== Work order ==
Your task is to repeat each record verbatim, exactly as it was written.

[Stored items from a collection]
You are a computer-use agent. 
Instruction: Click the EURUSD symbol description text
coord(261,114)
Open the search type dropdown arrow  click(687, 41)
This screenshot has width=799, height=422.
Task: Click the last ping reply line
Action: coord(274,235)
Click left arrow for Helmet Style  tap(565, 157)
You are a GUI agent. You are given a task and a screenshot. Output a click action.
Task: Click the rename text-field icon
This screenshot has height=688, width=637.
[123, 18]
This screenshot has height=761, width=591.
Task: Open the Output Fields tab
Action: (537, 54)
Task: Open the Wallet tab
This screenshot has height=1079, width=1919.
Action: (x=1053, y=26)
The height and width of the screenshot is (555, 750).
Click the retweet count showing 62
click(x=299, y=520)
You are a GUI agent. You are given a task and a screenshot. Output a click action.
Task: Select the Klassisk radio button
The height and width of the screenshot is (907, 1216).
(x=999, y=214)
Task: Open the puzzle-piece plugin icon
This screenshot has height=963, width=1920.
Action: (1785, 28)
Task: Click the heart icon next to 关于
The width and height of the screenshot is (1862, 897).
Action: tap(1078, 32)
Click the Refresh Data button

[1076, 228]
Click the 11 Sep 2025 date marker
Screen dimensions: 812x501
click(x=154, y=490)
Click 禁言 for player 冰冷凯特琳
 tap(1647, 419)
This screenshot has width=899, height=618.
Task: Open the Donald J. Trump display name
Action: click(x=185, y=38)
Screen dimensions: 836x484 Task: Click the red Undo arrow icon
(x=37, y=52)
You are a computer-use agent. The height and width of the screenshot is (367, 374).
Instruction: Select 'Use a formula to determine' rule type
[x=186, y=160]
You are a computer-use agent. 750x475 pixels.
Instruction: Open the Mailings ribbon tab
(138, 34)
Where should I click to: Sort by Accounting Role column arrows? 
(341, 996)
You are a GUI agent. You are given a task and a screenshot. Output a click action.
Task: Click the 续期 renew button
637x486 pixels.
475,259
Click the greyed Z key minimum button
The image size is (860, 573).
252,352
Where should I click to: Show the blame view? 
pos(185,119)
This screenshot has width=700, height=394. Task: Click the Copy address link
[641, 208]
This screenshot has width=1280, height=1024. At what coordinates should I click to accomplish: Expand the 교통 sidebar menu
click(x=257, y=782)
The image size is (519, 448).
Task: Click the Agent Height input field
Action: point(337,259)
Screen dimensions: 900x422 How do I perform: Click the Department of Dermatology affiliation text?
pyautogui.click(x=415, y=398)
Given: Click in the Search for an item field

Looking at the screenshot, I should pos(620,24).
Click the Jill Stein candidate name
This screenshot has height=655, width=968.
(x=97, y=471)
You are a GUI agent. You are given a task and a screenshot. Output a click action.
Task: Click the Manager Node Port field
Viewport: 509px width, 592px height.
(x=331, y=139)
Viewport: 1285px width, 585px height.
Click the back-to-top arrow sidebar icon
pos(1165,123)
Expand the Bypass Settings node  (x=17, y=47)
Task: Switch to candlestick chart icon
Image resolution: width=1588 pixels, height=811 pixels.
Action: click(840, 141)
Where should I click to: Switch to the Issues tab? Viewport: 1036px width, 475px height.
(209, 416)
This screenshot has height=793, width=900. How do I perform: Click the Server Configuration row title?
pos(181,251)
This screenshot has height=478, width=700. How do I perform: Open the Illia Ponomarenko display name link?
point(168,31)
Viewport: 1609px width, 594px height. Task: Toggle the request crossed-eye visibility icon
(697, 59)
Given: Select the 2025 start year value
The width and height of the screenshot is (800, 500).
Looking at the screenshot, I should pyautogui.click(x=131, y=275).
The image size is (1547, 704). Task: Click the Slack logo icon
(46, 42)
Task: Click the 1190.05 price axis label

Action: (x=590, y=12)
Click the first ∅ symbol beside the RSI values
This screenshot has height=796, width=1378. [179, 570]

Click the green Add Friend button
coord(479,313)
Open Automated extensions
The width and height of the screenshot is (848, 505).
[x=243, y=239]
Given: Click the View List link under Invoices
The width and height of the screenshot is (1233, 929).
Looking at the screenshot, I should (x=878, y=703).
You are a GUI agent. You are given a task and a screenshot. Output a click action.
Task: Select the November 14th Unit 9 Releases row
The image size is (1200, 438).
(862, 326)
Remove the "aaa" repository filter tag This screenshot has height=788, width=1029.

== Completed task ==
You are a computer-use agent. 
Instruction: Click the EURUSD symbol description text
coord(261,114)
Open the search type dropdown arrow  click(687, 41)
This screenshot has width=799, height=422.
Task: Click the last ping reply line
Action: coord(274,235)
Click left arrow for Helmet Style  tap(565, 157)
You are a GUI agent. You are given a task and a screenshot. Output a click action.
Task: Click the rename text-field icon
This screenshot has height=688, width=637.
[123, 18]
This screenshot has height=761, width=591.
Task: Open the Output Fields tab
Action: (537, 54)
Task: Open the Wallet tab
This screenshot has height=1079, width=1919.
Action: (x=1053, y=26)
The height and width of the screenshot is (555, 750).
Click the retweet count showing 62
click(x=299, y=520)
You are a GUI agent. You are given a task and a screenshot. Output a click action.
Task: Select the Klassisk radio button
The height and width of the screenshot is (907, 1216).
(x=999, y=214)
Task: Open the puzzle-piece plugin icon
This screenshot has height=963, width=1920.
Action: (1785, 28)
Task: Click the heart icon next to 关于
The width and height of the screenshot is (1862, 897).
Action: tap(1078, 32)
Click the Refresh Data button

[1076, 228]
Click the 11 Sep 2025 date marker
Screen dimensions: 812x501
click(x=154, y=490)
Click 禁言 for player 冰冷凯特琳
 tap(1647, 419)
This screenshot has width=899, height=618.
Task: Open the Donald J. Trump display name
Action: click(x=185, y=38)
Screen dimensions: 836x484 Task: Click the red Undo arrow icon
(x=37, y=52)
You are a computer-use agent. The height and width of the screenshot is (367, 374).
Instruction: Select 'Use a formula to determine' rule type
[x=186, y=160]
You are a computer-use agent. 750x475 pixels.
Instruction: Open the Mailings ribbon tab
(138, 34)
Where should I click to: Sort by Accounting Role column arrows? 
(341, 996)
You are a GUI agent. You are given a task and a screenshot. Output a click action.
Task: Click the 续期 renew button
637x486 pixels.
475,259
Click the greyed Z key minimum button
The image size is (860, 573).
252,352
Where should I click to: Show the blame view? 
pos(185,119)
This screenshot has width=700, height=394. Task: Click the Copy address link
[641, 208]
This screenshot has width=1280, height=1024. At what coordinates should I click to accomplish: Expand the 교통 sidebar menu
click(x=257, y=782)
The image size is (519, 448).
Task: Click the Agent Height input field
Action: point(337,259)
Screen dimensions: 900x422 How do I perform: Click the Department of Dermatology affiliation text?
pyautogui.click(x=415, y=398)
Given: Click in the Search for an item field

Looking at the screenshot, I should pos(620,24).
Click the Jill Stein candidate name
This screenshot has height=655, width=968.
(x=97, y=471)
You are a GUI agent. You are given a task and a screenshot. Output a click action.
Task: Click the Manager Node Port field
Viewport: 509px width, 592px height.
(x=331, y=139)
Viewport: 1285px width, 585px height.
Click the back-to-top arrow sidebar icon
pos(1165,123)
Expand the Bypass Settings node  (x=17, y=47)
Task: Switch to candlestick chart icon
Image resolution: width=1588 pixels, height=811 pixels.
Action: click(840, 141)
Where should I click to: Switch to the Issues tab? Viewport: 1036px width, 475px height.
(209, 416)
This screenshot has height=793, width=900. How do I perform: Click the Server Configuration row title?
pos(181,251)
This screenshot has height=478, width=700. How do I perform: Open the Illia Ponomarenko display name link?
point(168,31)
Viewport: 1609px width, 594px height. Task: Toggle the request crossed-eye visibility icon
(697, 59)
Given: Select the 2025 start year value
The width and height of the screenshot is (800, 500).
Looking at the screenshot, I should pyautogui.click(x=131, y=275).
The image size is (1547, 704). Task: Click the Slack logo icon
(46, 42)
Task: Click the 1190.05 price axis label

Action: (x=590, y=12)
Click the first ∅ symbol beside the RSI values
This screenshot has height=796, width=1378. [179, 570]

Click the green Add Friend button
coord(479,313)
Open Automated extensions
The width and height of the screenshot is (848, 505).
[x=243, y=239]
Given: Click the View List link under Invoices
The width and height of the screenshot is (1233, 929).
Looking at the screenshot, I should (x=878, y=703).
You are a GUI agent. You are given a task and a screenshot. Output a click action.
Task: Select the November 14th Unit 9 Releases row
The image size is (1200, 438).
(862, 326)
Remove the "aaa" repository filter tag This screenshot has height=788, width=1029.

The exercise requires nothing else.